__Information supplied__:
■ ■ ■
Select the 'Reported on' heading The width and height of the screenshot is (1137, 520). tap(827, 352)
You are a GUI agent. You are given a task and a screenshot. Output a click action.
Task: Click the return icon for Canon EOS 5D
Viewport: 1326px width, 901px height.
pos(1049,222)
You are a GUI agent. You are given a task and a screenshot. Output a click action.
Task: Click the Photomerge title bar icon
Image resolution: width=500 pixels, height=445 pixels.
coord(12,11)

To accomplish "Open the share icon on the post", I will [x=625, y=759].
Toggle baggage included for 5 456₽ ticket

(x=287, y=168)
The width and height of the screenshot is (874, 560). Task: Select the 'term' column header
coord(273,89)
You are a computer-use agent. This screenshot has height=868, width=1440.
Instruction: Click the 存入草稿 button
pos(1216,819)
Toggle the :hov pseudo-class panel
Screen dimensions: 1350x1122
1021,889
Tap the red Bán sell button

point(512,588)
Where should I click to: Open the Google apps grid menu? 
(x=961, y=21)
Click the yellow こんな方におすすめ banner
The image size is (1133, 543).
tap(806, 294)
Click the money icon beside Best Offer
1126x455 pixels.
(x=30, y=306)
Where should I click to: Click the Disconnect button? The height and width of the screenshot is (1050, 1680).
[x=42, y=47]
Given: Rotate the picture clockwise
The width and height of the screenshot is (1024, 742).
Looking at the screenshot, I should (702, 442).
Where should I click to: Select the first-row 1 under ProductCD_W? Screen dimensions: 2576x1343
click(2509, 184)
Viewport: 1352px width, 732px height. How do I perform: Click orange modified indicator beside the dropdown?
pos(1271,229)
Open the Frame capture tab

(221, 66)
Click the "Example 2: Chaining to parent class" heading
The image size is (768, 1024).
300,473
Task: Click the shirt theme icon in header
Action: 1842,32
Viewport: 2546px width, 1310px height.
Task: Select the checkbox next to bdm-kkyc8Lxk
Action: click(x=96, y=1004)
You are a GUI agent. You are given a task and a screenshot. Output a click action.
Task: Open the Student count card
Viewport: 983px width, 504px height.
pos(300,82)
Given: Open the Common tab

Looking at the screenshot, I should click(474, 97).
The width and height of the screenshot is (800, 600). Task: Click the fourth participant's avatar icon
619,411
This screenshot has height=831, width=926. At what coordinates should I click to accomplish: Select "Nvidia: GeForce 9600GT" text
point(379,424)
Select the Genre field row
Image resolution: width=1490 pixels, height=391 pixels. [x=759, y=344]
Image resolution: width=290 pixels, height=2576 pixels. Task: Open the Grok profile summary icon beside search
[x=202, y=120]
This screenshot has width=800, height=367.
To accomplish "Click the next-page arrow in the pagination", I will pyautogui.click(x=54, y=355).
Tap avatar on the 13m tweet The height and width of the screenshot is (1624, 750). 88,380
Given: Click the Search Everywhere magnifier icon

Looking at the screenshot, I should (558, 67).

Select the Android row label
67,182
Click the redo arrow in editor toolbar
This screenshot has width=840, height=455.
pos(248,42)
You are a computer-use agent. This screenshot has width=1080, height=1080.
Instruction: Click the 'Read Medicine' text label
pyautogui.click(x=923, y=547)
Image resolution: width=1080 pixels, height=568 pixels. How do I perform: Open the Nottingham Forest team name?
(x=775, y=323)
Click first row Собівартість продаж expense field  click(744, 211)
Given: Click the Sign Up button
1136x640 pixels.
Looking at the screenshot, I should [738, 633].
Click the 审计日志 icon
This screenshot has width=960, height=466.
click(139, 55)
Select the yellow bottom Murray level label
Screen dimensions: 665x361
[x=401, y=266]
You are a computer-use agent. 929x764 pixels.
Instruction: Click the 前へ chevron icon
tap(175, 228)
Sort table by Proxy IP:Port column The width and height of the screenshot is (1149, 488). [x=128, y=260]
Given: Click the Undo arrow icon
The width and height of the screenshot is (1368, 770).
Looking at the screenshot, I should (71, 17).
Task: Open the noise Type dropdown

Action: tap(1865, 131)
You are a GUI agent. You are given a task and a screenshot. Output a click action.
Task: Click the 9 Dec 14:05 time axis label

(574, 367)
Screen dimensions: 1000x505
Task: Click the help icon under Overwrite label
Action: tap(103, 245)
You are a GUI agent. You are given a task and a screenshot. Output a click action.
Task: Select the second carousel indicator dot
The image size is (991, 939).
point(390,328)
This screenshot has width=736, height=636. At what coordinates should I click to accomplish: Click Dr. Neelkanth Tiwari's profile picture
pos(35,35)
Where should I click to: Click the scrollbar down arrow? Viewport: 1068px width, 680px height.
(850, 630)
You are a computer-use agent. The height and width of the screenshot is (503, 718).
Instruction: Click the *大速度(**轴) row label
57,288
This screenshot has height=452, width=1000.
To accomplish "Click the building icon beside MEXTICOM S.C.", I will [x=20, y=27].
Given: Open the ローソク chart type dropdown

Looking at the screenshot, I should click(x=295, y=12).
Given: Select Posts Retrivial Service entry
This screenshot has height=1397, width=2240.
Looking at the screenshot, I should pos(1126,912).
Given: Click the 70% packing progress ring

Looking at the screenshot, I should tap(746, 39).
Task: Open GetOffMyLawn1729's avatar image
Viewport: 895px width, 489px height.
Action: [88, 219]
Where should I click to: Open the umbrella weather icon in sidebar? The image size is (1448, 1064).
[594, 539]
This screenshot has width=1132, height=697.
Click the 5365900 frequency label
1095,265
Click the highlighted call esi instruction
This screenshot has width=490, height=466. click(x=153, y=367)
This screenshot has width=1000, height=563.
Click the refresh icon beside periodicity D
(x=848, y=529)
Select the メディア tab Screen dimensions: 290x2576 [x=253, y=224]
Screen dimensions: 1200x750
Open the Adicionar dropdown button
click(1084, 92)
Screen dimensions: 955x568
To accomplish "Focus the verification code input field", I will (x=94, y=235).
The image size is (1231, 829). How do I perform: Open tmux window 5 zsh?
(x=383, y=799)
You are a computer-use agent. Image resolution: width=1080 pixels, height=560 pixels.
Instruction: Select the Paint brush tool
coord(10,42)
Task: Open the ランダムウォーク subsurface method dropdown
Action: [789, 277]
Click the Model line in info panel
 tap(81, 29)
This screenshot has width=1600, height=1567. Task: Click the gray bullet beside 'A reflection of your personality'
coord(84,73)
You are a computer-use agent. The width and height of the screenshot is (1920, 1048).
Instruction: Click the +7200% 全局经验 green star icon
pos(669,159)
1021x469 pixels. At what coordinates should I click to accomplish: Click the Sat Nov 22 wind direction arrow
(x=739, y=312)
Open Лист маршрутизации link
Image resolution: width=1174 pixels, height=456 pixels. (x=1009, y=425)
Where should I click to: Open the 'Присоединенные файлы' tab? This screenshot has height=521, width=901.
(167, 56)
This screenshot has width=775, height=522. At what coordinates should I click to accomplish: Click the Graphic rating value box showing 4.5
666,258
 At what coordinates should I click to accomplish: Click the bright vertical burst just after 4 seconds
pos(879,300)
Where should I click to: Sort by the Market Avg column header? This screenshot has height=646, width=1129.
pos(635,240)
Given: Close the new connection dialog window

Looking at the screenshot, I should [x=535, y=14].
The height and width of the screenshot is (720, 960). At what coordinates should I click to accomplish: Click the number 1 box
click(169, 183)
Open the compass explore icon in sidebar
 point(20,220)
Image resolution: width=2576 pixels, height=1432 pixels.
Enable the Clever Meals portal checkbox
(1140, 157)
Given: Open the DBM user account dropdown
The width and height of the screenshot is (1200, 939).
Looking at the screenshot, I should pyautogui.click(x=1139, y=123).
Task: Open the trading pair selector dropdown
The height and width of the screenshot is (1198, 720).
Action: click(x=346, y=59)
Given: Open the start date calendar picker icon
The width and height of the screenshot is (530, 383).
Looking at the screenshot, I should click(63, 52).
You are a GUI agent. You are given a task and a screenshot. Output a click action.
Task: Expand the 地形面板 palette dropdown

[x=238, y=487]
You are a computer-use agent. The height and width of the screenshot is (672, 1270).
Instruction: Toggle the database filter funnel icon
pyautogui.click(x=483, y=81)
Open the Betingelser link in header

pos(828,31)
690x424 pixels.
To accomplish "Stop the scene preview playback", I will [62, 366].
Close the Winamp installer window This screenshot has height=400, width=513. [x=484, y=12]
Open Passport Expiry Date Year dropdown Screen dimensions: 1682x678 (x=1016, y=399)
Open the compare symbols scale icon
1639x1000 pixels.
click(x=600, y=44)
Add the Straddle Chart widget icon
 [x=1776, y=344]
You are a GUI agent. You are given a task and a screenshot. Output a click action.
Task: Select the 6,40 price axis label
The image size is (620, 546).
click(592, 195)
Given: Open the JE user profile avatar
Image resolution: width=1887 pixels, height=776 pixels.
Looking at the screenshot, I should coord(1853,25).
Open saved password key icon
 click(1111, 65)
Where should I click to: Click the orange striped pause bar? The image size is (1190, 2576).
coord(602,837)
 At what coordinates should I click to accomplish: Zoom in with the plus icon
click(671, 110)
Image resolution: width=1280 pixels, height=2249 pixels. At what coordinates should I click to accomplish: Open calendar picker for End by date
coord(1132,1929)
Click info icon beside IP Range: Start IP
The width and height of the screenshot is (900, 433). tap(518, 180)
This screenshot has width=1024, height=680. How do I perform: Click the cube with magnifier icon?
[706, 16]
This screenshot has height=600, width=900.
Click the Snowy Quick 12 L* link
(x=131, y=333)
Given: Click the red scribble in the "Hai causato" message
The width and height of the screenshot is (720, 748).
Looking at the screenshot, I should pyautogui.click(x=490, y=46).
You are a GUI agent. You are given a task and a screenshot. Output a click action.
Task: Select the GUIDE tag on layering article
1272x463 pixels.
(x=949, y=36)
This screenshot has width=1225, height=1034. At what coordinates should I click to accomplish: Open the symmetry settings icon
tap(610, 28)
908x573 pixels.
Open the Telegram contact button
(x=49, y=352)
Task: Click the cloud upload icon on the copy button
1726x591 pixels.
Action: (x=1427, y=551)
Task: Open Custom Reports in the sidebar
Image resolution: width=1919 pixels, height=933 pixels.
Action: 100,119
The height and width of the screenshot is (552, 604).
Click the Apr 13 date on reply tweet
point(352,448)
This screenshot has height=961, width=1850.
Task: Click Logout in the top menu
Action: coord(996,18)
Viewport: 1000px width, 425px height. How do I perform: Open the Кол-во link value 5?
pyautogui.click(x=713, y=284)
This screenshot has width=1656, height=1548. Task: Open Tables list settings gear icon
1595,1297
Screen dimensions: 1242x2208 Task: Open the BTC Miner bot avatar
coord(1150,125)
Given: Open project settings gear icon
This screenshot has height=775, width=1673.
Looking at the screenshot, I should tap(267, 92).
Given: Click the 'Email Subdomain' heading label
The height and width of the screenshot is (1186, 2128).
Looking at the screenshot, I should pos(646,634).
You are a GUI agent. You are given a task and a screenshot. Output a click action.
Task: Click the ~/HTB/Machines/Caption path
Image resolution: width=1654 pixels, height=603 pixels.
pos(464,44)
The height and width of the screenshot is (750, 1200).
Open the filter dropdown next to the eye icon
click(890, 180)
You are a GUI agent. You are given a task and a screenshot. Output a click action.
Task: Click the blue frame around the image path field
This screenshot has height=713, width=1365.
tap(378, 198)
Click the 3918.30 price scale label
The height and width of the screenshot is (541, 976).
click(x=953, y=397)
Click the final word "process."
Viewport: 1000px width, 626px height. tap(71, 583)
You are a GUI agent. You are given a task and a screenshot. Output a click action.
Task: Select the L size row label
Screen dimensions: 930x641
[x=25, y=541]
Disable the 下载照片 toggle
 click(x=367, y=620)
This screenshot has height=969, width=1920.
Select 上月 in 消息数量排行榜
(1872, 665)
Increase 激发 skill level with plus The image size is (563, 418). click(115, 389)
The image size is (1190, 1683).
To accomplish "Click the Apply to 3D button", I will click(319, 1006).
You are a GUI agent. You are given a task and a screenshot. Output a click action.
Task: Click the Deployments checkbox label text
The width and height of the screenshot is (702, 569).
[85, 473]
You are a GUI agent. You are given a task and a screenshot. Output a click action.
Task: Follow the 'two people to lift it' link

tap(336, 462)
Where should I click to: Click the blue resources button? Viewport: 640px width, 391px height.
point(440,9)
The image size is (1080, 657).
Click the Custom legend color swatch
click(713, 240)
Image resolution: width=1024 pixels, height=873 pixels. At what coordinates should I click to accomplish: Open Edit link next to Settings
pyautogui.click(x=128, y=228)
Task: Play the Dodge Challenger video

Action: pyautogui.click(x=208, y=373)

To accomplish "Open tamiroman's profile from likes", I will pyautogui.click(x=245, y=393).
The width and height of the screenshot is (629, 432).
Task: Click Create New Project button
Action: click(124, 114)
■ ■ ■
__Exercise goal__:
Reproducing the whole listing above is not the task. Copy exactly only the lines from the one with "This screenshot has width=1132, height=697." to the one with "You are a computer-use agent. The width", both kept.

__Result of this exercise__:
This screenshot has width=1132, height=697.
Click the 5365900 frequency label
1095,265
Click the highlighted call esi instruction
This screenshot has width=490, height=466. click(x=153, y=367)
This screenshot has width=1000, height=563.
Click the refresh icon beside periodicity D
(x=848, y=529)
Select the メディア tab Screen dimensions: 290x2576 [x=253, y=224]
Screen dimensions: 1200x750
Open the Adicionar dropdown button
click(1084, 92)
Screen dimensions: 955x568
To accomplish "Focus the verification code input field", I will (x=94, y=235).
The image size is (1231, 829). How do I perform: Open tmux window 5 zsh?
(x=383, y=799)
You are a computer-use agent. Image resolution: width=1080 pixels, height=560 pixels.
Instruction: Select the Paint brush tool
coord(10,42)
Task: Open the ランダムウォーク subsurface method dropdown
Action: [789, 277]
Click the Model line in info panel
 tap(81, 29)
This screenshot has width=1600, height=1567. Task: Click the gray bullet beside 'A reflection of your personality'
coord(84,73)
You are a computer-use agent. The width and height of the screenshot is (1920, 1048).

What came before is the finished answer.